Per George W. Bush il messaggio è chiaro: Ossezia del Sud e Abkhazia sono «parte integrante» della Georgia e «non ci sono margini di discussione su questo argomento». Bush ha parlato ieri dopo un briefing con il segretario di Stato Condoleezza Rice, rientrata dopo la missione in Francia e a Tbilisi. La comunità internazionale «ha chiarito che è così, e così deve rimanere», ha detto Bush osservando che gli Stati Uniti riconoscono le frontiere della Georgia, Paese membro dell’Onu, e che «i suoi confini hanno diritto allo stesso rispetto di qualsiasi altra nazione».
Bush ha ricevuto la Rice nel ranch di Crawford, dove si trova da venerdì. Il presidente ha parlato dello scontro nel Caucaso nel discorso del sabato alla radio: «Negli ultimi anni la Russia ha cercato di integrarsi nelle strutture diplomatiche, politiche, economiche e di sicurezza dell’Occidente e gli Stati Uniti hanno appoggiato questi sforzi. Ora la Russia ha messo le sue aspirazioni a rischio intraprendendo azioni che fanno a pugni con i principi di queste istituzioni». Rice ha detto che la prossima settimana sarà alla riunione della Nato a Bruxelles: «Credo che la Russia ascolterà ciò che diremo, perché riguarda la sua posizione all’interno della comunità internazionale». Washington, comunque, ha bisogno di credere ancora alla trattativa diplomatica. E allora, dopo le parole forti, c’è posto anche per «un passo verso la speranza». È lo stesso Bush a definire così l’attesa firma ieri della road map in sei punti da parte anche del suo omologo Dmitri Medvedev. Il giorno prima la lady di ferro di Washington era riuscita nell’impresa con l’alleato georgiano Mikhail Saakashvili.

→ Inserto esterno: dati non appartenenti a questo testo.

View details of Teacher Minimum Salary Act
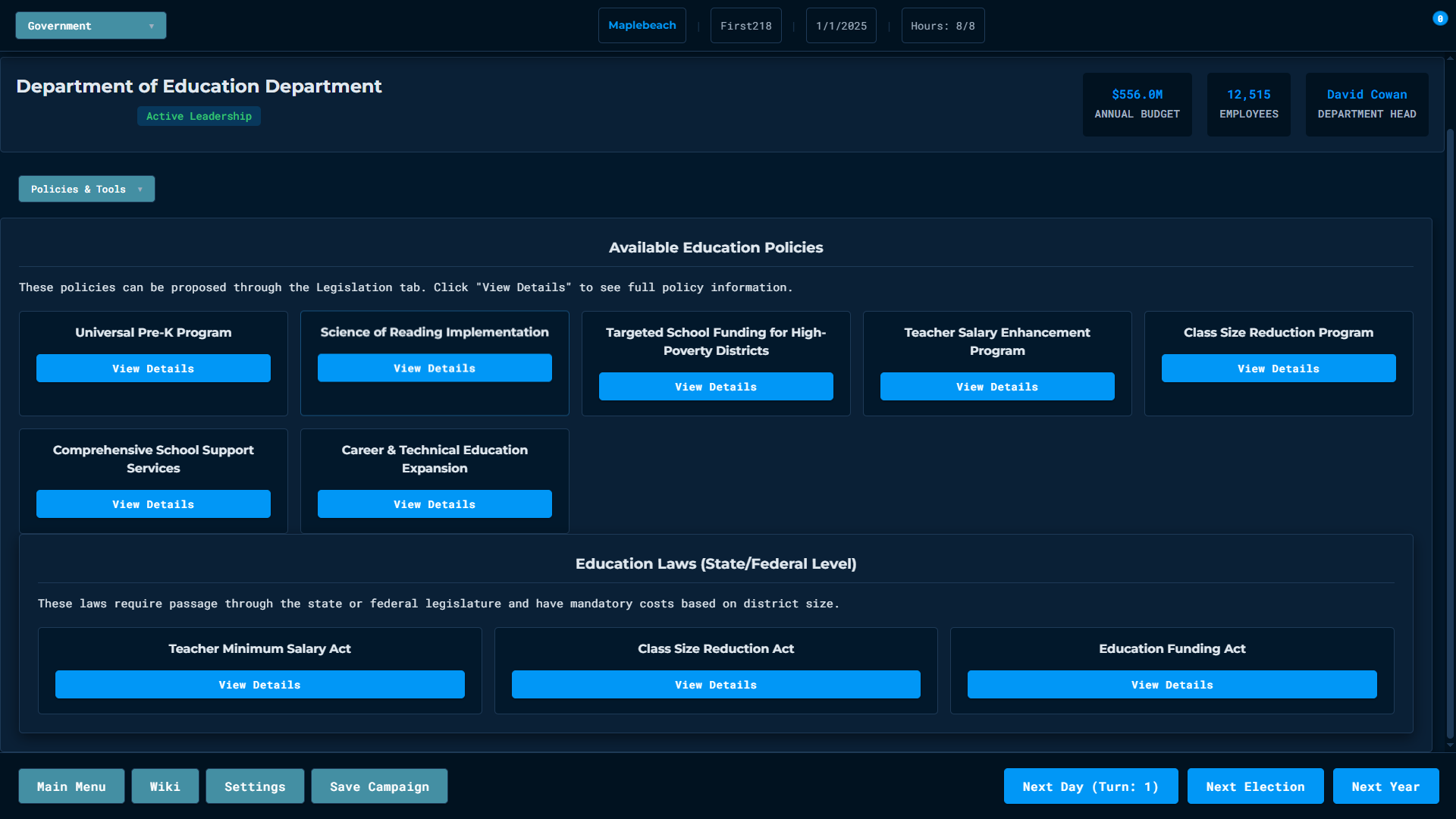This screenshot has width=1456, height=819. point(260,685)
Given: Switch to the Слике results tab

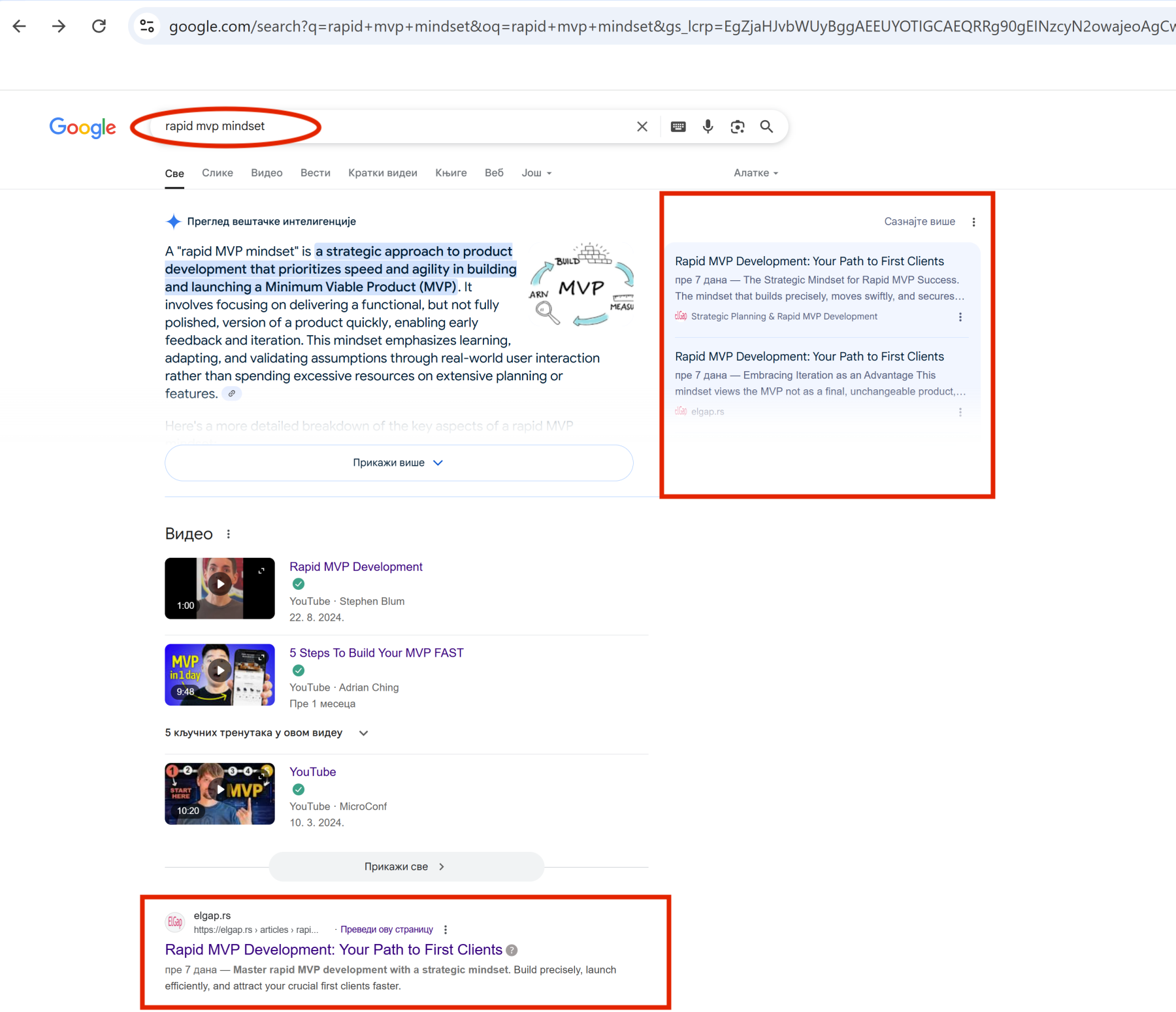Looking at the screenshot, I should 217,172.
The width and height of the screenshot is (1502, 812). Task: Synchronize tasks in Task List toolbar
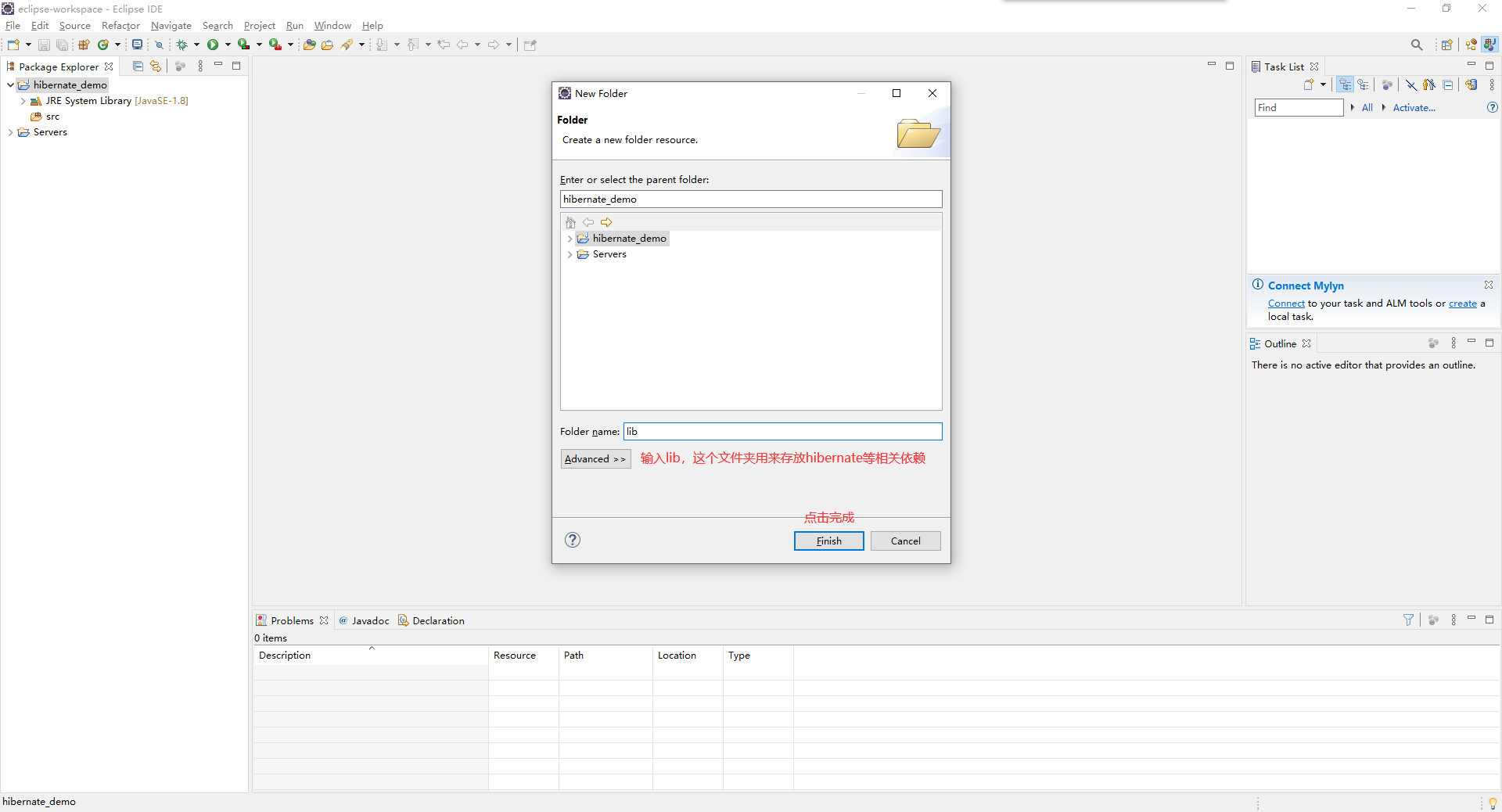[x=1471, y=84]
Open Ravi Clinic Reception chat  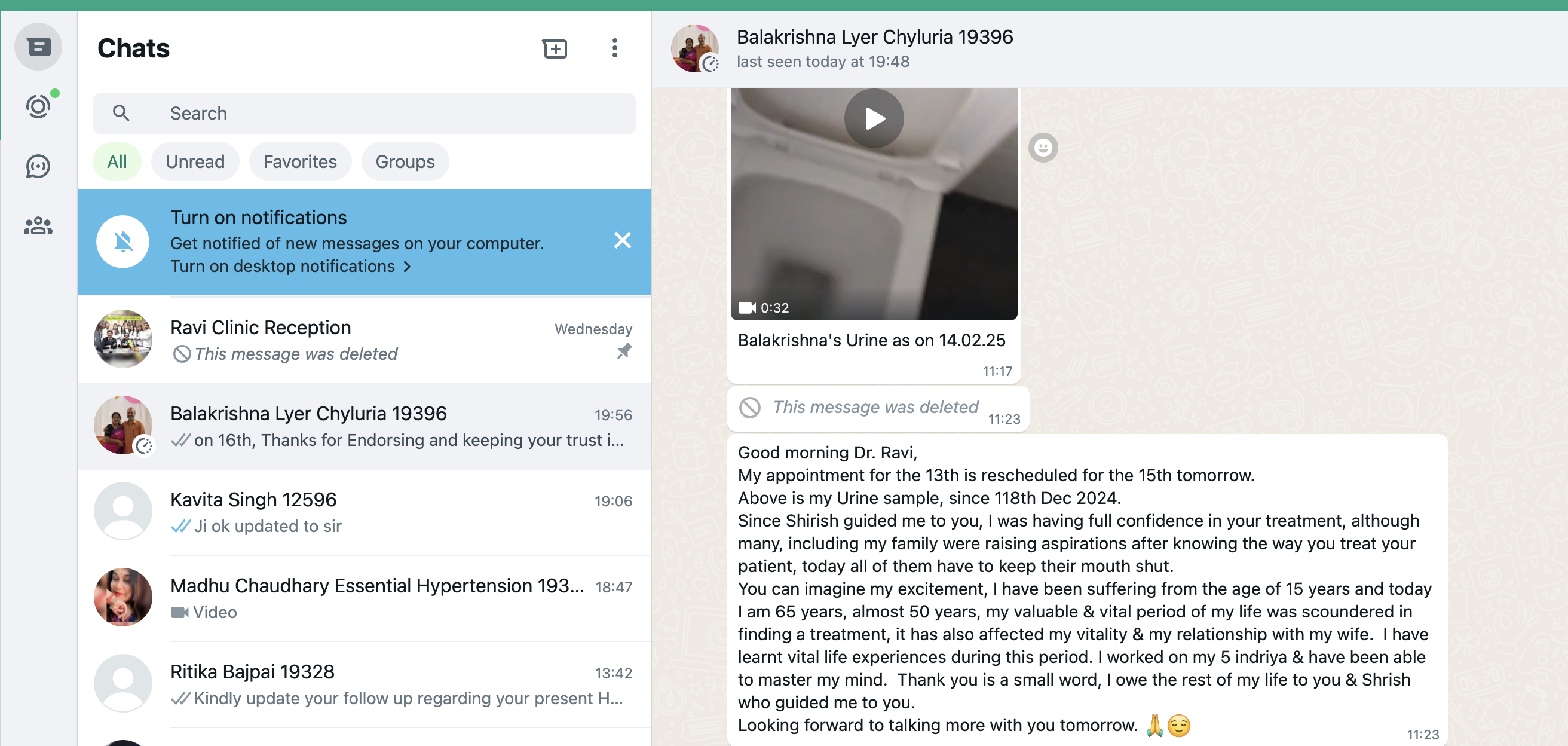click(364, 340)
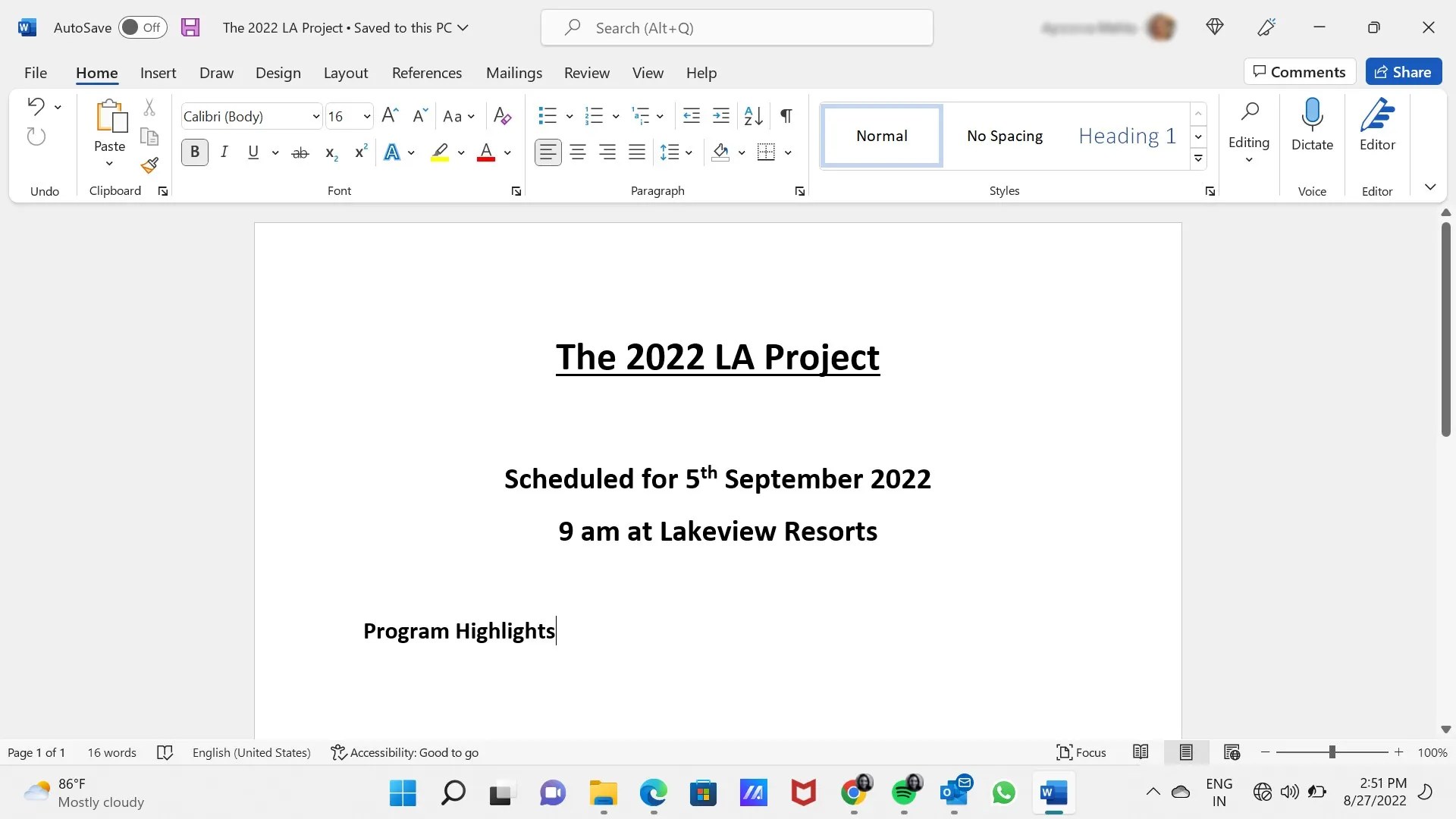
Task: Apply superscript formatting
Action: pyautogui.click(x=359, y=152)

Ora la comunità internazionale si aspetta che Mosca rispetti i patti e avvii il ritiro del suo contingente. Il presidente russo si è visto incalzare non solo da Bush e da Rice, ma anche dal cancelliere tedesco Angela Merkel, che ha accusato Mosca di «uso sproporzionato della forza». Una pressione significativa, arrivata dal principale partner economico della Russia. Anche Londra tiene alto il tono contro Mosca. E pure Kiev ci mette del suo: impone restrizioni alla flotta russa sul mar Nero e dà «rifugio politico» alla famiglia del presidente georgiano Saakashvili.
La pace rimane ancora sulla carta. La Russia rilancia puntando tutto sulle cosiddette forze di interposizione. Il ministro degli Esteri, Sergey Lavrov, rinvia il ritiro dell’esercito - «non sarà per niente immediato» - e avverte di un aumento nel numero di peacekeeper in Ossezia del Sud.